Des spécialistes interrogés soulignent que l'impact ne sera pas homogène sur le territoire. Les secteurs industriels concentrés en Colombie‑Britannique et dans certaines petites villes du Québec paraissent particulièrement vulnérables, tandis que les provinces des Prairies seraient beaucoup moins exposées.

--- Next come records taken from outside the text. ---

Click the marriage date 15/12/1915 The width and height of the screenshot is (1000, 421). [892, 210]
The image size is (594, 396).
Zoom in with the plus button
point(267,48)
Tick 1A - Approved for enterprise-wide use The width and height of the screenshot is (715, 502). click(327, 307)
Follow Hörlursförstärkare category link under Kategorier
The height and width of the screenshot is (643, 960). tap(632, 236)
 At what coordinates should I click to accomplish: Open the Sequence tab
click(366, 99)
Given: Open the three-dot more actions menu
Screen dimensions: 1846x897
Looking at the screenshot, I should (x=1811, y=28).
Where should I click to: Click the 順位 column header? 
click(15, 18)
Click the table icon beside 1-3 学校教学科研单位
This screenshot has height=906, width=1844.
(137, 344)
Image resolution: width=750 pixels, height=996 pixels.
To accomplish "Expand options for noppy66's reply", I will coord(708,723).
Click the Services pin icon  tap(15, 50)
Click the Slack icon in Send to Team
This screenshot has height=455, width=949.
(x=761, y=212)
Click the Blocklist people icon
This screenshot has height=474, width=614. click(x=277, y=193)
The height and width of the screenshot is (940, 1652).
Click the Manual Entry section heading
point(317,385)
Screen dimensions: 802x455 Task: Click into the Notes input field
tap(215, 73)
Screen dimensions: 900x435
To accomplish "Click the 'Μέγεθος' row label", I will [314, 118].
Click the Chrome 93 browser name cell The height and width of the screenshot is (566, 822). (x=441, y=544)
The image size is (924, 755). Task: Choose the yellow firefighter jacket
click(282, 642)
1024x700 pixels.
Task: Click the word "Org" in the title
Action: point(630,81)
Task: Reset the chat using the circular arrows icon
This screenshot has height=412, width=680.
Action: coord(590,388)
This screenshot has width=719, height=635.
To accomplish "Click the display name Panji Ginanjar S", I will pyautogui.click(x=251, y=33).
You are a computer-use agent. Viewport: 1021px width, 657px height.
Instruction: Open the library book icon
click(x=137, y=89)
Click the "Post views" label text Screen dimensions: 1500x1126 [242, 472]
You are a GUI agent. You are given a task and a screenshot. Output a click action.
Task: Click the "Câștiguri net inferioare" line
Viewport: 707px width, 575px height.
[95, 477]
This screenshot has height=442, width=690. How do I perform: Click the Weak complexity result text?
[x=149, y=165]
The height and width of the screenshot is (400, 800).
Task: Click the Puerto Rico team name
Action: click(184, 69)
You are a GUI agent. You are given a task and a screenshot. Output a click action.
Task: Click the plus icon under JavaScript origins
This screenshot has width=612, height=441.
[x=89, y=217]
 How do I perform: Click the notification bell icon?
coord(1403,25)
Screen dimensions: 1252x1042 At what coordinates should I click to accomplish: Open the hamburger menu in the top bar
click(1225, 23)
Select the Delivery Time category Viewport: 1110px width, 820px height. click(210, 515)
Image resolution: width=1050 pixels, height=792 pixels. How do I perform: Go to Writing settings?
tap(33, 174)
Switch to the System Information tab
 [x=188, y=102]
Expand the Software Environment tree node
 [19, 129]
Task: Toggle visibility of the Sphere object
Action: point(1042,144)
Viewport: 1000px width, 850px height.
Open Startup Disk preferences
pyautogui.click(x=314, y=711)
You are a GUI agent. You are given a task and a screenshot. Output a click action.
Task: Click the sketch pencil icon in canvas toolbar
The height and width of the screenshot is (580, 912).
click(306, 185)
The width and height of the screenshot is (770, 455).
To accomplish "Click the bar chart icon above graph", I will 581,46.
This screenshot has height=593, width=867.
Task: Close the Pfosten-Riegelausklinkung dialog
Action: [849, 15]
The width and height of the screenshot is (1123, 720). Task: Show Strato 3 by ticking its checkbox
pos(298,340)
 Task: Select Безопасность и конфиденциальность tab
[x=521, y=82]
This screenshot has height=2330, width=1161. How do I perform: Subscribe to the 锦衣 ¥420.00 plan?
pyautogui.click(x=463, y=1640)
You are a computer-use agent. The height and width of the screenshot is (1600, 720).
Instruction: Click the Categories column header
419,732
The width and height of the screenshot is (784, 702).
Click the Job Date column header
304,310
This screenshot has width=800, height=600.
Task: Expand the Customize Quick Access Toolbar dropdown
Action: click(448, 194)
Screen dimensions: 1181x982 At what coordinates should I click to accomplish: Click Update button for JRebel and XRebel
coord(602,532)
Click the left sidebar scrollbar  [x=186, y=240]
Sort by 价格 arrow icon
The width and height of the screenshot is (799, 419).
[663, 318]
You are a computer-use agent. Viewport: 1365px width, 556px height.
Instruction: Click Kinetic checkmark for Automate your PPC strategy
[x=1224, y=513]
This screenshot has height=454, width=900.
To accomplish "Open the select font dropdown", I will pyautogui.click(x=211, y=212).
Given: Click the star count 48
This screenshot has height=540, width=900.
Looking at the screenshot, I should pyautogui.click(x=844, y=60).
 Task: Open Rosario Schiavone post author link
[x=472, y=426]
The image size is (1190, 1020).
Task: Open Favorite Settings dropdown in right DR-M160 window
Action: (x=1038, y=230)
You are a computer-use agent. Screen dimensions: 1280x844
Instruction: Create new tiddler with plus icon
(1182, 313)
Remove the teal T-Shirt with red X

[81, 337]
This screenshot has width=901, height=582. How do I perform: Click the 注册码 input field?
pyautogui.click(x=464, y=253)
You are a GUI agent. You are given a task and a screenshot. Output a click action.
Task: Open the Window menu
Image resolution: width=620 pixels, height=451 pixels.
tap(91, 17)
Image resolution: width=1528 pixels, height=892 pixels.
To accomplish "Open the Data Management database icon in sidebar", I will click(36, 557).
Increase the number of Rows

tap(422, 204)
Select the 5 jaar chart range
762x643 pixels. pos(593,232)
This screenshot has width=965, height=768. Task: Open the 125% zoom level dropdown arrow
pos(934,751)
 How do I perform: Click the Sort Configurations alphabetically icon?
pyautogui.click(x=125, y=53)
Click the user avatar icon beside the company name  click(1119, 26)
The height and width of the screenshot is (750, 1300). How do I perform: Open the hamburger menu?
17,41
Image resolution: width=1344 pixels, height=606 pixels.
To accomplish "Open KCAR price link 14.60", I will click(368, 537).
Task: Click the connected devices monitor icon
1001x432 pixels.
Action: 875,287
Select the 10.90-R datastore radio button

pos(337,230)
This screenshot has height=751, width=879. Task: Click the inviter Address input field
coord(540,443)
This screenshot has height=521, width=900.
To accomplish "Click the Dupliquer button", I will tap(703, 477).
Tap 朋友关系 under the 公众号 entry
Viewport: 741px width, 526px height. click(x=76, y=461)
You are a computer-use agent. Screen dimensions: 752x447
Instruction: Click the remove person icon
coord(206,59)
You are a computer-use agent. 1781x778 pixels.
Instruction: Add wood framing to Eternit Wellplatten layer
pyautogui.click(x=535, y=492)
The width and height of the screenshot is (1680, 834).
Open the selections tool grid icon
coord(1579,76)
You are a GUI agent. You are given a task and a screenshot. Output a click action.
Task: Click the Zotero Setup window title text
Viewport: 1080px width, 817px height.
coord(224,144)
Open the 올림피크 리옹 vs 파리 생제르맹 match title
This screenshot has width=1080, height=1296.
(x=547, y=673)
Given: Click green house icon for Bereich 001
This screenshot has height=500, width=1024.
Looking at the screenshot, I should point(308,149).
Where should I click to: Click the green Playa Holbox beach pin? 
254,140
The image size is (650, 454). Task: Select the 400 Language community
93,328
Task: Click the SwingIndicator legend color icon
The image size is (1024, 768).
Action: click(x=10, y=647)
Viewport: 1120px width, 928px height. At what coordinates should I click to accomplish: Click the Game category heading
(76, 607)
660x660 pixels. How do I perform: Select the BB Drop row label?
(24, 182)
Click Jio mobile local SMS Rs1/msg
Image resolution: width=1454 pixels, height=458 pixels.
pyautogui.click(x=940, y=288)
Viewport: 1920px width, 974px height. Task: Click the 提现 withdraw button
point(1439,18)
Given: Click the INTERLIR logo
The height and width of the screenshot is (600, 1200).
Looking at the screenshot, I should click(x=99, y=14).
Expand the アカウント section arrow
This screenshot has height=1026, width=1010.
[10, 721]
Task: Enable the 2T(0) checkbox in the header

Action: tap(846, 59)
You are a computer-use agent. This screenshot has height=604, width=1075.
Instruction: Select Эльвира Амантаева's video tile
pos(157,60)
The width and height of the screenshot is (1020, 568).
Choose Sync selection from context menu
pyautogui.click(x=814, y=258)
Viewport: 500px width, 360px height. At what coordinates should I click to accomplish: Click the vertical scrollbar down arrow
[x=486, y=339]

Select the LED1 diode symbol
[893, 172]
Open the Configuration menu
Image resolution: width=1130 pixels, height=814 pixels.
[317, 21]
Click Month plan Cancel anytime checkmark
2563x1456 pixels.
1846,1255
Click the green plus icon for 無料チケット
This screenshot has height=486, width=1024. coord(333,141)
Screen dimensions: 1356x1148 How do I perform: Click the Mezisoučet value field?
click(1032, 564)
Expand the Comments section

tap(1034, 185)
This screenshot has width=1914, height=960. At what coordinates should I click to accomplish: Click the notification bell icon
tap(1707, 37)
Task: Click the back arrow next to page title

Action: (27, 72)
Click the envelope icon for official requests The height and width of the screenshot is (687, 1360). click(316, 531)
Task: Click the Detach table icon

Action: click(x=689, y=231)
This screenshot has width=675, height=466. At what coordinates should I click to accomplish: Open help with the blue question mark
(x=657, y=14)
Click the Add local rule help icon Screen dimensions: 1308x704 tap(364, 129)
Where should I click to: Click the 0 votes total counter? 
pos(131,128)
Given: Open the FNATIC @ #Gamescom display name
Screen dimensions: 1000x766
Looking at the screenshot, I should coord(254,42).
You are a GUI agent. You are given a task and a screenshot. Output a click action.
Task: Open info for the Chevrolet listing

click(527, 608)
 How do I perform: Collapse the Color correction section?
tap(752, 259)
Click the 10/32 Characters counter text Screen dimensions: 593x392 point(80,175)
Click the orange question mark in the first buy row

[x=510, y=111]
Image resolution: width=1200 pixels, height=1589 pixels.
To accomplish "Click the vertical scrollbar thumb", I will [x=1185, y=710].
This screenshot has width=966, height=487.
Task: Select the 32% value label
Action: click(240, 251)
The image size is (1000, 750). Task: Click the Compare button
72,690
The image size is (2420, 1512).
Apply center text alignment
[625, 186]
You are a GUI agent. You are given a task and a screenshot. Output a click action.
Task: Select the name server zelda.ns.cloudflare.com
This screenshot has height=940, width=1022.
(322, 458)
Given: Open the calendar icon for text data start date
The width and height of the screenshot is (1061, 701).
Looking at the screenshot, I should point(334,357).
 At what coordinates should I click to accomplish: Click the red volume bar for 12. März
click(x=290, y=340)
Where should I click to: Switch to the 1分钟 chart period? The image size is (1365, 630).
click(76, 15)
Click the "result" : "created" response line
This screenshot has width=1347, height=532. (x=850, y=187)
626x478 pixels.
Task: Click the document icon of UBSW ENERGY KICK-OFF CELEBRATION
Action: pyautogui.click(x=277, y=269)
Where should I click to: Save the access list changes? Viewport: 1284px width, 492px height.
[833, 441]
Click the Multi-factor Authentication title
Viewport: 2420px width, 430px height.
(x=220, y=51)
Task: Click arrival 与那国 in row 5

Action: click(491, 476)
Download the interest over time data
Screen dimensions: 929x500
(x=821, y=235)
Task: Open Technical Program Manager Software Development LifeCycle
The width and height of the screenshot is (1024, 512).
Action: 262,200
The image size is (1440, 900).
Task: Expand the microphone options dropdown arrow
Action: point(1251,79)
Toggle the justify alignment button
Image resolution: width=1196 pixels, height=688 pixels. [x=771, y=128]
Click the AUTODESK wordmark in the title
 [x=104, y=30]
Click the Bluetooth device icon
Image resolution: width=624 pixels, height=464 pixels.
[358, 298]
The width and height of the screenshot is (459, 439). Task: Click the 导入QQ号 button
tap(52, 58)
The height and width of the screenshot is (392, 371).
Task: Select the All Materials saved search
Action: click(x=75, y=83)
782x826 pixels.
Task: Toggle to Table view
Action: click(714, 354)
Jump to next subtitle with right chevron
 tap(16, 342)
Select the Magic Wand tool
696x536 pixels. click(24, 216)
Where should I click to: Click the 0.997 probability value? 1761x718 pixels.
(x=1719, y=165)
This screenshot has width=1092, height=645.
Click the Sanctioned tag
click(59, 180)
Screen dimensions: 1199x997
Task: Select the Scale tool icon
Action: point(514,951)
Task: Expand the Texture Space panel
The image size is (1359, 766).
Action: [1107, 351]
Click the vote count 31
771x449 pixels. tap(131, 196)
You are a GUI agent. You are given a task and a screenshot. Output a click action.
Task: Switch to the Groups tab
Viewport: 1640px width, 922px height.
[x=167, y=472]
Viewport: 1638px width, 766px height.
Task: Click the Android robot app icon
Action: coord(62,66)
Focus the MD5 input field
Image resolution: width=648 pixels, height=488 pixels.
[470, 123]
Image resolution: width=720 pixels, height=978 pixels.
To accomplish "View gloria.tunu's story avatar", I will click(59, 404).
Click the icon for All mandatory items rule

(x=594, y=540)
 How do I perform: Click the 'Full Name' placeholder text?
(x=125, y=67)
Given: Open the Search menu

« On a conscience que le Canada peut servir de souffre‑douleur aux États‑Unis, mais que les différentes régions du pays peuvent être traitées différemment », a expliqué Stewart Prest, politologue à l’Université de la Colombie‑Britannique. « À l’extrême, cela se prête à une stratégie de “diviser pour mieux régner” »,
Les analyses chiffrées confirment cette asymétrie : selon Trevor Tombe, professeur d’économie à l’Université de Calgary, 13,7 % des exportations de la Colombie‑Britannique vers les États‑Unis seraient affectées par ces nouveaux tarifs, contre environ 1 % pour la Saskatchewan et l’Alberta. Le Québec verrait 10,8 % de ses exportations vers les États‑Unis exposées, tandis que l’Ontario afficherait 9 % d’exportations touchées.
| Province | % exportations affectées |
|---|---|
| Colombie‑Britannique | 13,7 % |
| Québec | 10,8 % |
| Ontario | 9 % |
| Saskatchewan | ≈ 1 % |
| Alberta | ≈ 1 % |
Autre singularité : contrairement à la plupart des précédents tarifs américains, ces mesures ne prévoiraient pas d'exemptions pour les produits conformes à l'Accord Canada–États‑Unis–Mexique (ACEUM). Cet élément limite la marge de manœuvre juridique et commerciale du Canada pour protéger certains flux.
Conséquences économiques et stratégiques
Une application inégale des droits rend plus difficile la mise en place d'une riposte commune, avertit la Canada West Foundation dans une note datée du 30 juillet : si certaines provinces subissent de plein fouet les répercussions sur leur tissu industriel, d'autres bénéficieront d'effets moindres, ce qui fragilise la cohésion politique nécessaire à une réponse coordonnée au niveau fédéral.
- Effets économiques : hausse des coûts pour les secteurs exportateurs ciblés, risque de répercussions sur l'emploi local et perturbation des chaînes d'approvisionnement transfrontalières.
- Effets politiques : accentuation des tensions interprovinciales et possibilité d'utilisation des différends régionaux par les États‑Unis comme levier de négociation.
- Options de riposte : Ottawa devra peser entre réponses commerciales strictes, recours juridiques au titre d'accords internationaux ou mesures d'aides ciblées aux régions touchées.
Pour l'économie mondiale, ce dossier illustre une tendance : l'emploi des instruments commerciaux à des fins stratégiques, même entre alliés. La décision américaine sera observée de près, non seulement pour son impact direct sur les échanges canado‑américains, mais aussi pour le signal politique envoyé aux autres partenaires commerciaux sur la stabilité des règles du jeu.
La suite dépendra de la mise en œuvre effective de ces droits le 19 août et de la capacité du gouvernement canadien à construire une réponse qui allie solidarité nationale et protection des secteurs les plus exposés.